Dark/Light Mode

Pertemuan Parpol Tolak Pemilu Proporsional Tertutup Jadi Teladan Demokrasi

Selasa, 10 Januari 2023 06:15 WIB
Anggota Dewan Pembina Perkumpulan untuk Pemilu dan Demokrasi Titi Anggraini/Istimewa
Anggota Dewan Pembina Perkumpulan untuk Pemilu dan Demokrasi Titi Anggraini/Istimewa

RM.id  Rakyat Merdeka - Delapan partai politik menggelar konsolidasi terkait pernyataan sikap menolak sistem pemilu proporsional tertutup, menjadi teladan bagi demokrasi. Konsolidasi ini diinisiasi oleh Partai Golkar bersama Gerindra, Demokrat, NasDem, PAN, PKB, PPP dan PKS.

Menurut Anggota Dewan Pembina Perkumpulan untuk Pemilu dan Demokrasi (Perludem) Titi Anggraini, pertemuan tersebut contoh baik bagi pemilih menjelang Pemilu 2024.

“Itu pesan bagi publik juga ya, dinamika pemilu adalah dinamika yang sangat lentur.
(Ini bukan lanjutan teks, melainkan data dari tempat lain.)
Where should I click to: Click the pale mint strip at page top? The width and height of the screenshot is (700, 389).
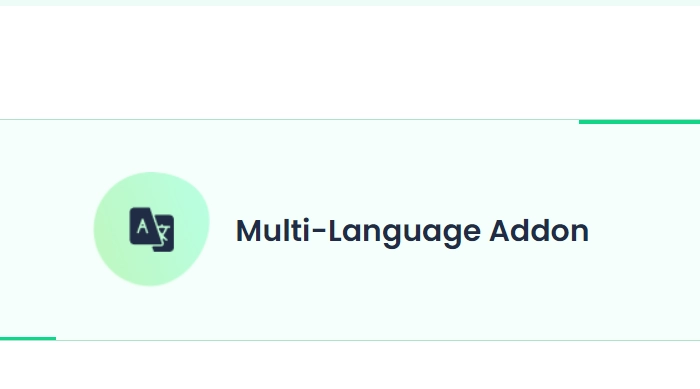click(x=350, y=3)
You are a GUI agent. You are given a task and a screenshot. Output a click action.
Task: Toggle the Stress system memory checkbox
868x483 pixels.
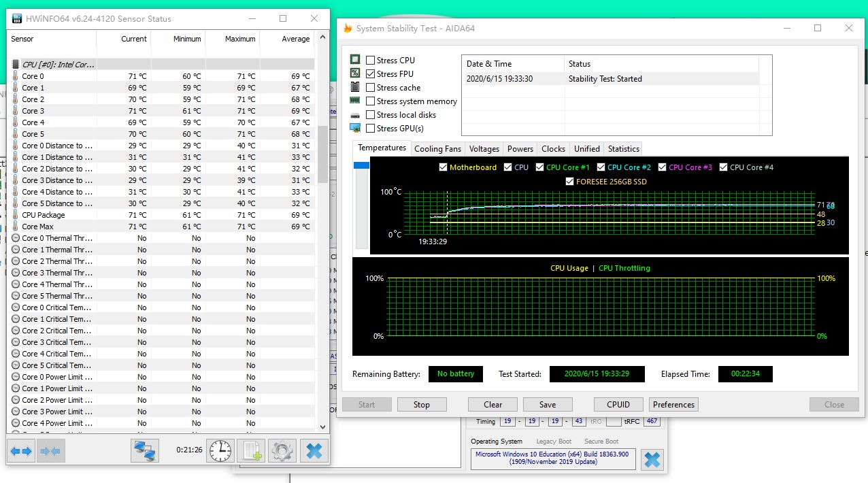(x=371, y=101)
Masyarakat jangan sampai  mengalami polarisasi yang membelah persatuan dan kesatuan. Ternyata, di antara partai politik pun, meski mereka memiliki beragam pilihan, bisa ditemukan oleh persamaan dalam proses pelaksanaan pemilu,” tegas Titi Anggraini, Senin (9/1).

Di situ menjadi pembelajaran bagi rakyat bahwa dalam perbedaan sekalipun, tetap ada persamaan yang membuat dinamika politik di tengah perbedaan bisa tetap menemukan kesamaan.

“Kita juga begitu, meski pilihan politik berbeda dalam banyak dimensi, kita akan bisa menemukan kesamaan,” jelas Titi lagi.

Dia menegaskan, pemilu itu harus dihadapi dengan logika dan memiliki program.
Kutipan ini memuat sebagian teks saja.